- Directed by: Mika Kaurismäki
- Written by: Mika Kaurismäki Pia Tikka Alexandra Deman
- Produced by: Mika Kaurismäki
- Starring: Jolyon Baker Jürgen Prochnow Fanny Bastien Kari Väänänen
- Cinematography: Timo Salminen
- Music by: Anssi Tikanmäki
- Release dates: 20 August 1993 (Finland); 12 September 1993 (Canada);
- Running time: 105 minutes
- Countries: Finland, Germany, Sweden, France
- Language: English

= The Last Border =

1993 Finnish film

The Last Border (The Last Border – viimeisellä rajalla) is a 1993 Finnish post-apocalyptic film directed, written, and produced by Mika Kaurismäki, starring Jolyon Baker, Jürgen Prochnow, Fanny Bastien and Kari Väänänen.

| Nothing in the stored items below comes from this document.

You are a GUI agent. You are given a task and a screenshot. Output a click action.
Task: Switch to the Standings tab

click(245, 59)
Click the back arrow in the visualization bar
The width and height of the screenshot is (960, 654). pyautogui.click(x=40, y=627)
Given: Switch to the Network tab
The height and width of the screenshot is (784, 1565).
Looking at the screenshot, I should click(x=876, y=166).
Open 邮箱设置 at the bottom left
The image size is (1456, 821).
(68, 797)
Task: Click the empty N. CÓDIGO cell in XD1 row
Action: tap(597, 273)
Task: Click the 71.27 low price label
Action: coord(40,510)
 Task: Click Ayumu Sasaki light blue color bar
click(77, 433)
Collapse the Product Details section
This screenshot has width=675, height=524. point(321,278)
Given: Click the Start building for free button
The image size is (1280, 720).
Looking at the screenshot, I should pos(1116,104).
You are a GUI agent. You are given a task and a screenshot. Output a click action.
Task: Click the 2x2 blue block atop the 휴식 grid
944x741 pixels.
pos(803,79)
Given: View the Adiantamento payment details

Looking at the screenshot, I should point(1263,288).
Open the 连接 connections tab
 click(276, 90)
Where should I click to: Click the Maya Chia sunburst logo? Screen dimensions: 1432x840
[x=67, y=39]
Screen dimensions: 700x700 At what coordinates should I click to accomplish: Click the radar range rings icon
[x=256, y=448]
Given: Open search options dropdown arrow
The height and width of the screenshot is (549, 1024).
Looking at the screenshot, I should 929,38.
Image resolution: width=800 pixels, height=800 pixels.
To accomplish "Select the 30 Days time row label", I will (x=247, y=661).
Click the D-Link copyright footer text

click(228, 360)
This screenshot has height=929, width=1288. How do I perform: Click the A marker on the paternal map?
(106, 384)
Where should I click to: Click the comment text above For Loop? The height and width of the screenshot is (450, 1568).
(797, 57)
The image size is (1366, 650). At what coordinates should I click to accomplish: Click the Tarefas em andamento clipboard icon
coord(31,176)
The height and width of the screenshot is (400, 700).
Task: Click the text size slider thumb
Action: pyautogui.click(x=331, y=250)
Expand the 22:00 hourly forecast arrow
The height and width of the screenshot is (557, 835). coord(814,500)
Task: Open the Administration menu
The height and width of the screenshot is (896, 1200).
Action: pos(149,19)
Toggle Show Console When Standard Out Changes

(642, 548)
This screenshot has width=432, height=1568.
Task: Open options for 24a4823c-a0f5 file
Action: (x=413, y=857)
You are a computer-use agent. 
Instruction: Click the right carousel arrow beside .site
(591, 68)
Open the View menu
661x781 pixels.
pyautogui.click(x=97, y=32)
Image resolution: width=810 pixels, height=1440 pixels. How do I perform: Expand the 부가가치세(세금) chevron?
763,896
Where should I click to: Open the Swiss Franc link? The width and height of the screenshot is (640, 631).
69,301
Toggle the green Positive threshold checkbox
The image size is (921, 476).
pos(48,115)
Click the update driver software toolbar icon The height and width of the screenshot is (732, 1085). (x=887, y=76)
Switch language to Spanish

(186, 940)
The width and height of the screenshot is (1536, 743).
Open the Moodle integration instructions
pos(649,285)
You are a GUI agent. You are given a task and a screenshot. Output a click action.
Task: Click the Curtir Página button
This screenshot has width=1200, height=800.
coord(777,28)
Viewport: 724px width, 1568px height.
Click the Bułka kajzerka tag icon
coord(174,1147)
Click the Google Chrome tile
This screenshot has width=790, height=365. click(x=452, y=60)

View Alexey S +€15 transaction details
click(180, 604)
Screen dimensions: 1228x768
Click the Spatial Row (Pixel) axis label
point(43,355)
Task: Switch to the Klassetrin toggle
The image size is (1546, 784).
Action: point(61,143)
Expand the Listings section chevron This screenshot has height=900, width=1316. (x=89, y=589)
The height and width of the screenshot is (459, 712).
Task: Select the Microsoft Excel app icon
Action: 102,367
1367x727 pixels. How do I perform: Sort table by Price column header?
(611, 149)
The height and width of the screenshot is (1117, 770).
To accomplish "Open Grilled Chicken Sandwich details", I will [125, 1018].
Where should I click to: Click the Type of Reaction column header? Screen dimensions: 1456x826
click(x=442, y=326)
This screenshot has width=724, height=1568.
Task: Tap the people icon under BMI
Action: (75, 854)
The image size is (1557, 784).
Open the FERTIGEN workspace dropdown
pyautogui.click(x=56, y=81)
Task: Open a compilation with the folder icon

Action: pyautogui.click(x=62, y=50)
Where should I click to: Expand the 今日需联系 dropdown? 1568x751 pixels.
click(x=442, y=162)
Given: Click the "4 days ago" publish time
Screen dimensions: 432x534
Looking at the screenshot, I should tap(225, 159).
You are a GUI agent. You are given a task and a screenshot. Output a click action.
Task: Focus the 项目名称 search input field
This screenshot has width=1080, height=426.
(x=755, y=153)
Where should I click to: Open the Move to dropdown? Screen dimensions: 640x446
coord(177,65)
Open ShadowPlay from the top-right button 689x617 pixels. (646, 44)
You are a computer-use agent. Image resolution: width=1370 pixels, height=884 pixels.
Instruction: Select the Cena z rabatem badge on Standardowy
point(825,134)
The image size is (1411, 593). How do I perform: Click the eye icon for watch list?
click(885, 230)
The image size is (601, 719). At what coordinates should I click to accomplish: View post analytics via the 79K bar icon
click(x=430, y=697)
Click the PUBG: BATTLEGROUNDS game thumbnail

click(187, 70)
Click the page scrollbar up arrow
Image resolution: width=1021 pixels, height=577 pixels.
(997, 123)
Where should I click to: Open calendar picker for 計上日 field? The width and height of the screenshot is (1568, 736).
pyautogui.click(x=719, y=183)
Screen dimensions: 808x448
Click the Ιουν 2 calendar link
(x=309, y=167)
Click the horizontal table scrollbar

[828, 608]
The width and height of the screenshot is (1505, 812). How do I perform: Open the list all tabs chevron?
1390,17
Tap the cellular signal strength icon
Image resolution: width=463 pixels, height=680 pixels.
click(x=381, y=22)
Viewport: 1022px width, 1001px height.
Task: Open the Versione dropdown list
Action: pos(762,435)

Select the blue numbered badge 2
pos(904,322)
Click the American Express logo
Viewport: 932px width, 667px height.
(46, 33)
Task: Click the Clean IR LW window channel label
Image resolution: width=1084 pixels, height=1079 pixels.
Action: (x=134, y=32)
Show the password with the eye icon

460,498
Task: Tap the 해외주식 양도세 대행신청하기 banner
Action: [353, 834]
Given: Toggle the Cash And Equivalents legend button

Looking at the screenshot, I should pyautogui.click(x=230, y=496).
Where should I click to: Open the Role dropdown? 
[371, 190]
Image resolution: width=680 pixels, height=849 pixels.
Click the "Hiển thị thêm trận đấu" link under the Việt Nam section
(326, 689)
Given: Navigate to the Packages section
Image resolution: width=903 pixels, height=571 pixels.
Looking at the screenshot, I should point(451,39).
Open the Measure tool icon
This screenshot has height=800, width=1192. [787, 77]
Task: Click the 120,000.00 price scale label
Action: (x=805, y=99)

The film takes place in the near future for 2009, when global pollution has forced people to move to the Arctic Circle, being the only viable territory.

The film was premiered at the 1993 Toronto International Film Festival.

==Cast==
- Jolyon Baker as Jake
- Jürgen Prochnow as Duke
- Fanny Bastien as Doaiva
- Kari Väänänen as Borka
- Matti Pellonpää as Dimitri
- Soli Labbart as Old woman
- Clas-Ove Bruun as Skunk
- Jussi Lampi as Rabbit
- Juice Leskinen as Bartender
- Esko Salminen as Jake's father
- Jochen Nickel as Beggar
- Mato Valtonen as Drunkard
- Sakke Järvenpää as Biker

==Reception==
Rotten Tomatoes gives The Last Border a score of 12% based on 60 ratings by audience.

In Variety magazine's October 1993 review, Emanuel Levy called film "a spoof of the Mad Max cult films." He comments, that the film's "subtle humor and moderate violence (by today's standards) may disappoint viewers expecting excessive treatment of such matters", but also said, that its "impressive visual design and strong perfs by Matti Pellonpää and Jürgen Prochnow could broaden satire's commercial prospects beyond the midnight circuit."